- WORK TO COMPLETE
• A. In the article below on financial mistakes to avoid during a crisis, how much is the JobKeeper payment per fortnight?
• B. Reproduce word for word the passage of the article below on financial mistakes to avoid during a crisis that lies between "The JobSeeker payment" and "keep Australians working.", inclusive.

- DOCUMENT EXTRACT
..........
5 common financial mistakes to avoid during a crisis
An article from Money & Life, a publication of the FPA.
With Australia recording a spike in the unemployment rate of 6.2% due to the coronavirus, it’s only natural that households feel under enormous financial pressure and face uncertainty about their future. Perhaps you were one of the reported 718,710 without a job in March 2020. In a bid to avoid an economic crisis, the Australian Government’s response was a $320 billion stimulus package announced early in the pandemic and now flowing through to small business owners and households.
The JobSeeker payment of up to $1,162 per fortnight (including the Coronavirus Supplement of $550 paid from late April 2020) may be providing some financial relief. The JobKeeper payment of $1,500 per fortnight is now being paid to small business owners to retain staff and keep Australians working.
In an ideal world, the financial boost should be enough and assumes that everyone was financially prepared for tough times. But in times of crisis, it can all be a little overwhelming.
Here are 5 common financial mistakes to avoid during a crisis and help you get to the other side with minimal money stress:
1. Not paying attention to the household finances
According to a study by Deloitte Access Economics, a worrying 14 per cent of Aussies struggle to pay their bills (including rent, mortgage, utilities and credit cards). The study found that 26 per cent are spending more than they earn and live from pay cheque to pay cheque. Taking time to pay a little more attention to your household budget will help you stay afloat financially and not fall into unnecessary debt.
Start by listing all discretionary spending and reduce non-essential spending as much as you can. Identify those recurring direct debits to subscription services you no longer use. Perhaps home cooking will do rather than Uber Eats. Schedule a payment plan with essential providers such as utilities and rates. Discuss holiday repayment options with your bank or landlord.
Try using a spreadsheet or budgeting app to make it easier to track your spending during this time. You’ll quickly get a true picture of your financial health.
2. Not building up emergency funds
The Deloitte study also found 13.4 million Aussies don’t have emergency savings to fall back on if they are out of a job. While we could not have predicted a pandemic, it certainly has exposed the financial vulnerability of not ‘saving for a rainy day’. A general rule of thumb is keeping aside three to six months of living expenses.
With banks letting borrowers hit pause on their home loan repayments, and as many as 375,000 individuals applying for the repayment relief, saving any excess surplus into an emergency fund to cover delayed repayments will see you in a stronger financial position.
3. Making emotional investment decisions
Share market volatility has seen global markets bounce around, resulting in lower investor confidence. With markets falling as much as 37%, you may be thinking of abandoning your long term investment strategy and cashing in your portfolio. However, share markets have proven that a recovery follows a crisis. The Global Financial Crisis of 2007 and the Black Monday Crash of 1987 are good examples. So it makes sense to stay the course with a quality investment strategy whilst reviewing it regularly in line with financial goals.
4. Assuming your estate is in order
Half of Australians do not have a will. Of these, 34 per cent said they ‘haven’t got around to it.’ Without a valid will, your estate affairs end up in chaos. In light of the current pandemic which can have fatal consequences, setting up your estate affairs should be high on your list. A simple will can be drafted up by a lawyer for as little as the cost of smart TV.
5. Not seeking professional advice
In times of financial crisis, it might seem more affordable to take a ‘Do-It-Yourself’ approach to save on costs, rather than seek the advice of a financial advice professional. During COVID-19 crisis, the Australian Government eased the rigid regulatory requirements to allow more access to professional advice. Working alongside a subject matter expert such as a financial planner, may help you achieve a better financial outcome as well as putting your mind at rest about the future.
..........
- GIVEN INFORMATION

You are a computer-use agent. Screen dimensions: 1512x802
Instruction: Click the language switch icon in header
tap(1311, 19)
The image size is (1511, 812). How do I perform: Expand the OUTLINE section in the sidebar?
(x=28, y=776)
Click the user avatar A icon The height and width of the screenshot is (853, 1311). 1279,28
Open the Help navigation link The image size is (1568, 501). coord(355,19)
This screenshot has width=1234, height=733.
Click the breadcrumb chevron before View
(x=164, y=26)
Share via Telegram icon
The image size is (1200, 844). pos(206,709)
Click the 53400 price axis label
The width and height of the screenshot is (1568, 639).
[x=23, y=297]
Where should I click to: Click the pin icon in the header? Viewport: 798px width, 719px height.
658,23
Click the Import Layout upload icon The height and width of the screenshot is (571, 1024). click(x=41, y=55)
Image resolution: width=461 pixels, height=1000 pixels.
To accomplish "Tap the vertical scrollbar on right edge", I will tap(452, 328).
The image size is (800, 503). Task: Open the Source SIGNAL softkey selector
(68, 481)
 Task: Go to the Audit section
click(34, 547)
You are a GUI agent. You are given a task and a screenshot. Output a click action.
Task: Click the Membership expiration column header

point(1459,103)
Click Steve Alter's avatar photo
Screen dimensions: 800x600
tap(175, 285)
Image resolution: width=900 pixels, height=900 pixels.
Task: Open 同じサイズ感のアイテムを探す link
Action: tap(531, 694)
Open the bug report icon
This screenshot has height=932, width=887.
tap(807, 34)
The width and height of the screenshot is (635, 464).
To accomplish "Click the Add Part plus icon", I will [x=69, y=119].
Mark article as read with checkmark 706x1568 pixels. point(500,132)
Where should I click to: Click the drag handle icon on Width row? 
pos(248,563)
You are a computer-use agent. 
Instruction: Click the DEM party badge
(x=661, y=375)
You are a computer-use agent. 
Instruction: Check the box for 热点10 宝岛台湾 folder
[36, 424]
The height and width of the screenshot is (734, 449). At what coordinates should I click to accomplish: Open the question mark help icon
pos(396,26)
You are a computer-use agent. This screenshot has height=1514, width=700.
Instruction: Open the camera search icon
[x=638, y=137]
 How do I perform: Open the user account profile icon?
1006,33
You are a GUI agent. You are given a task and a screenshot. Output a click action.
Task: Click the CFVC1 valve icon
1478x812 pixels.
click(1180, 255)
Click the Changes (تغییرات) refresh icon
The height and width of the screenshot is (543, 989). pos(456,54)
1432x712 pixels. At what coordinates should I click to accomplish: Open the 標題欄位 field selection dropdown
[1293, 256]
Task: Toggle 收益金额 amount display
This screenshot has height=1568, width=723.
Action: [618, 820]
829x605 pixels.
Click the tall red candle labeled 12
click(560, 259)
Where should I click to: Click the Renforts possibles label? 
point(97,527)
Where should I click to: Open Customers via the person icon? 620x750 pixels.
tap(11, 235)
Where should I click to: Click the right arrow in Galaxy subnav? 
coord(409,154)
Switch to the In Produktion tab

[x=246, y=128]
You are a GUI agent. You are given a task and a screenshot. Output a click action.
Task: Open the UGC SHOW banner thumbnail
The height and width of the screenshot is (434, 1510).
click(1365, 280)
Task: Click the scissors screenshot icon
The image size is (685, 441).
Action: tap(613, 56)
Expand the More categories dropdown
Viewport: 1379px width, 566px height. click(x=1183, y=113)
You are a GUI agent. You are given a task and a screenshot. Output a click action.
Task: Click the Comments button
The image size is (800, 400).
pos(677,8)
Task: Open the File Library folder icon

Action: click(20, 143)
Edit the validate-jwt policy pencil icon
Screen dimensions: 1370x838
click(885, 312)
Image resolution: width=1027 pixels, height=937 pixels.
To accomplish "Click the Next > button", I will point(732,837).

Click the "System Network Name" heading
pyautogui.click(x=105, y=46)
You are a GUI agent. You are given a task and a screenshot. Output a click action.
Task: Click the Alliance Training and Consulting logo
..........
- ANSWERS FOR EACH ITEM
• A. $1,500 per fortnight

• B.
The JobSeeker payment of up to $1,162 per fortnight (including the Coronavirus Supplement of $550 paid from late April 2020) may be providing some financial relief. The JobKeeper payment of $1,500 per fortnight is now being paid to small business owners to retain staff and keep Australians working.